As Macy, a young African-American woman from Brooklyn played by Tia Pinson, begins to challenge some of Della’s traditional notions about diet, gluten, and the ethics of sugar, we begin to see Della’s world unraveling. Vonder Haar’s strong suit throughout this delightful comedy is the actresses’ ability to portray Della’s journey sympathetically through the little things she does trying to cope with the encroachment of a changing world that she doesn’t understand. For instance, Vonder Haar sweetens Della’s voice to hide her dismay as she learns that her best friend’s daughter Jen, played by Molly Spiroff, will soon marry her female partner, Macy. She fusses and fidgets with Della’s calendar as she struggles to show Jen that she can’t quite find on opening for the wedding cake that she's reluctant to bake.

To lure her husband back to bygone marital bliss, she carefully self-applies butter frosting with the attention usually reserved for creations in her bakery. When her spouse balks at partaking of the tempting feast she offers, Vonder Haar reveals a woman crushed, pounding the empty place inside her chest and longing for a joy that she fears may never return.

In Della’s solo conversations with the disembodied voice of George, the TV bakeoff host, Vonder Haar shifts emotional gears again as she gazes raptly into a light from above, hanging on every word as if it were divine revelation.
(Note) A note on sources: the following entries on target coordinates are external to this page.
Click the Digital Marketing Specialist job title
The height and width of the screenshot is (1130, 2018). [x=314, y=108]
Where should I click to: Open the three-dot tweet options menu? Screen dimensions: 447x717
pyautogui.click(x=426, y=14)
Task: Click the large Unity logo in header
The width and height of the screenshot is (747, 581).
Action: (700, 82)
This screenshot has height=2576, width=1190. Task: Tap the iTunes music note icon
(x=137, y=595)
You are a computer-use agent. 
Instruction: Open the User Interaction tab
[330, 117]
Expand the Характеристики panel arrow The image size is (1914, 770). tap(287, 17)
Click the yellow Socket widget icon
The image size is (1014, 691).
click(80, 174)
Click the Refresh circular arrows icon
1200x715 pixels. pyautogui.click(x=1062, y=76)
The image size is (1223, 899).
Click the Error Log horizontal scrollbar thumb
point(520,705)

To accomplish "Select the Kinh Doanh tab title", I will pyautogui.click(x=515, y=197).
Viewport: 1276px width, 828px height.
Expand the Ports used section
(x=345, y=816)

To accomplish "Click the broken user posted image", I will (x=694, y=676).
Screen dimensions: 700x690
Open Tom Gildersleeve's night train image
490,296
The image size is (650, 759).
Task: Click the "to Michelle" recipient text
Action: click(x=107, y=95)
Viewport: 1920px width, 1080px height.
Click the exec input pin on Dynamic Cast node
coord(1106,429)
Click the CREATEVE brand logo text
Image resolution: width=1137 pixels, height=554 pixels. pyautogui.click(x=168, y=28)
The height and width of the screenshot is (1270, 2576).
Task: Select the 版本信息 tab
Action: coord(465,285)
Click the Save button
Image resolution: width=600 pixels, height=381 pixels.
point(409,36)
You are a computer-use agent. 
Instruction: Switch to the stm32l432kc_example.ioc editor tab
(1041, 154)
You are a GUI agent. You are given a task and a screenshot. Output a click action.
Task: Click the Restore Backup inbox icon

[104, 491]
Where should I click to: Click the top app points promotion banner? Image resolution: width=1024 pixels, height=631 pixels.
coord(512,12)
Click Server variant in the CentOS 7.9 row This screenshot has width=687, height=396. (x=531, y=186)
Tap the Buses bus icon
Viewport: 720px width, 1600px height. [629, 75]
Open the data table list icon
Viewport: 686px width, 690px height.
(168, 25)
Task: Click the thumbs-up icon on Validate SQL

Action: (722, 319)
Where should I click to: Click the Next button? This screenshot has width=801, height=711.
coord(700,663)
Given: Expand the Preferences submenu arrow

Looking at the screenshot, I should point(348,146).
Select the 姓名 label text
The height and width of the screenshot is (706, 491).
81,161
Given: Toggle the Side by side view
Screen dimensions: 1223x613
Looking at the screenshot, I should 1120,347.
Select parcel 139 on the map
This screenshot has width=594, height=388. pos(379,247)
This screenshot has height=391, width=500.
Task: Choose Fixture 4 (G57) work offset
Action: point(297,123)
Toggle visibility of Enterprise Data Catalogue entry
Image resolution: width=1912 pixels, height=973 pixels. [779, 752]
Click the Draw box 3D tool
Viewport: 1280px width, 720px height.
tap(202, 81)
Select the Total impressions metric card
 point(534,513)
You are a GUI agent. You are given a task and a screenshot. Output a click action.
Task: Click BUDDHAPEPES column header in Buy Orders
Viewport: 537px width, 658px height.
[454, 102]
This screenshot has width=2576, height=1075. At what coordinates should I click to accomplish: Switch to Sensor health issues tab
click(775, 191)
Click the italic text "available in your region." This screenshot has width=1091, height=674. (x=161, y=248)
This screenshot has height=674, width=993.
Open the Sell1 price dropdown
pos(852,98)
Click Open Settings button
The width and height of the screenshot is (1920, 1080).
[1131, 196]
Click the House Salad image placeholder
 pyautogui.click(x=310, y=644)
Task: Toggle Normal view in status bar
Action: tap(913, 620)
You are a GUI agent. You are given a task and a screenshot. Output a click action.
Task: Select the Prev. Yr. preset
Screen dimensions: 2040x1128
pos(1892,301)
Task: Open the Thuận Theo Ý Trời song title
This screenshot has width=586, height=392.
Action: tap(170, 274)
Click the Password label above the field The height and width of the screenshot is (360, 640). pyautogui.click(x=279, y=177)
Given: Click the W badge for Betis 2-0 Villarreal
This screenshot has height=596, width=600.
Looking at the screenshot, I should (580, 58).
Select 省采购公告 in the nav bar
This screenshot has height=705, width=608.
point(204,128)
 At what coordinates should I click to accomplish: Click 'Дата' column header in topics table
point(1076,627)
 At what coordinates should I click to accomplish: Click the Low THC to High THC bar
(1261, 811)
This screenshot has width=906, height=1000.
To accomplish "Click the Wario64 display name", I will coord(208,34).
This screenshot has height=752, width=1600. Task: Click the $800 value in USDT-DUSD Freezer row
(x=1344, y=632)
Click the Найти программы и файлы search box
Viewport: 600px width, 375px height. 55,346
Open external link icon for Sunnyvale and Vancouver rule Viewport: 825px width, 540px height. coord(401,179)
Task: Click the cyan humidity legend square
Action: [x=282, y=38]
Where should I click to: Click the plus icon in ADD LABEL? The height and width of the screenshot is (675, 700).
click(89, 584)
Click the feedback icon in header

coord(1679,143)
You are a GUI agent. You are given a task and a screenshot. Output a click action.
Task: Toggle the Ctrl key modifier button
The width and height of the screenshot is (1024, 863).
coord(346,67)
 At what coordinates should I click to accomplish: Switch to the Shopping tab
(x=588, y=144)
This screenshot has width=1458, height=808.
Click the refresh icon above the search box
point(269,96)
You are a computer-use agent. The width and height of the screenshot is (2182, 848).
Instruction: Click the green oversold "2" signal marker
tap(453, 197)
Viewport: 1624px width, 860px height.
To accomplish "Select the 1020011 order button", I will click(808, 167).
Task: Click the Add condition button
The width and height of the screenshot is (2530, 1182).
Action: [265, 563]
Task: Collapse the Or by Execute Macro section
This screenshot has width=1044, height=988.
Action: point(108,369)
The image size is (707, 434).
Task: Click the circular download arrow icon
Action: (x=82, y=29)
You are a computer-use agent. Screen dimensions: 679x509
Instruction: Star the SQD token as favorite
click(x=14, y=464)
She is so taken with George’s British accent that she suggests it to her husband Tim, played by Steve Isom, as a prelude to their lovemaking. But Isom’s long-suffering plumber has his own ideas for enhancing the couple’s activities in the boudoir. This actor gets the credit for generating what might be one of the longest sustained laughs of this theatre season.

A key question that Brunstetter’s play addresses is this: Where do people find joy? Engaged couple Jen and Macy successfully reinforce this theme and answer the question in several ways.

Molly Spiroff’s Jen shows us a young Southern woman who feels shame when breaking with her religious upbringing. But she can't submit to the rigid scriptural strictures that would inhibit enjoyment of sex with her partner Macy. Spiroff wears her emotions on the long white sleeves of her bridal gown as she displays all of the momentary frustrations of a bride who wants everything “to be perfect” in a “traditional” wedding that is bound to break with local tradition.

Pinson, as Macy, brings to her character the ferocity of one who's had to blaze her own unique trail to find joy. Pinson is a performer capable of quickly climbing up on step to lecture on ethics one moment and gracefully bend to indulge others the next, as she does when she accommodates her partner’s “Disney movie” nuptial fantasy.

Dan Guyette’s delicious, brightly lighted, pink and purple layer cake of a set provides the production’s piece de resistance, as well as a playground for Della’s culinary talents. It also functions as a proving ground for testing the beliefs and predilections of the sometimes flawed but fully-dimensional and endearing characters who cue up for their own sweet slice of “The Cake”’ at Farmer’s Alley Theatre.